I am kidding. I’m not the only person who thinks Jane Addams paid a visit to Guadalajara in 1925. Archivists and historians study different forms of handwriting and how to decipher it, because there is no one standard system of connected letter formation. Cursive in the UK looks very different from the Zaner-Bloser style we romanticize here, and there were different writing styles in use before Mr. Zaner met Mr. Bloser. Most people who need to use historical archives can figure out how to read historical methods of handwriting with a little time and attention.
There was a time when neat handwriting helped people get good jobs.

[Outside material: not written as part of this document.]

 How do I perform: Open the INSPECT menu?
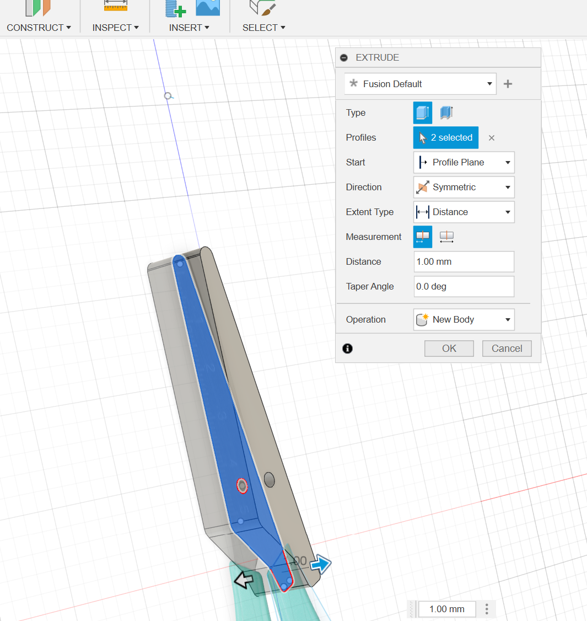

Whether they were known as secretaries, clerks, or scribes, there have always been people (i.e., women) who did the neat writing for people (i.e., men) who could not or would not do it. The original Zaner-Bloser curriculum was a career program for adults. Comedians have long joked about the bad handwriting of doctors; a 2008 review of medial literature found a decline in medication errors of as much as 66% when hospitals switched from handwritten to electronic prescriptions .
In other words, handwriting kills. That’s my story and I am sticking to it.
After teaching myself to type, I went to college and grad school, worked as a financial analyst, taught finance, and wrote five books about investing. My usually approach to writing is to prepare a first draft in a longhand scrawl that I can read, even if no one else can. Then, I type these notes up and work from there. I recently learned about optical character recognition apps that purport to scan and convert handwriting into text. These could save me so much time! So far, though, the results are proving that tech adage about garbage in, garbage out. I actually find myself concentrating a bit harder when I write now that there is a specific benefit to me for better handwriting. The technology and I both have a way to go; in my last attempt writing and scanning practice sentences, I got back “The quick brown Cox Jumped over the Tazy dog” .
Today, cursive is a party trick. Connected lettering may help some students learn to write, but I’m not the only person who abandoned cursive and went on to be a functional adult. Teachers and students working together can determine what works best for them. We don’t need laws or arbitrary grading guidelines to communicate better, but a little critical thinking might help.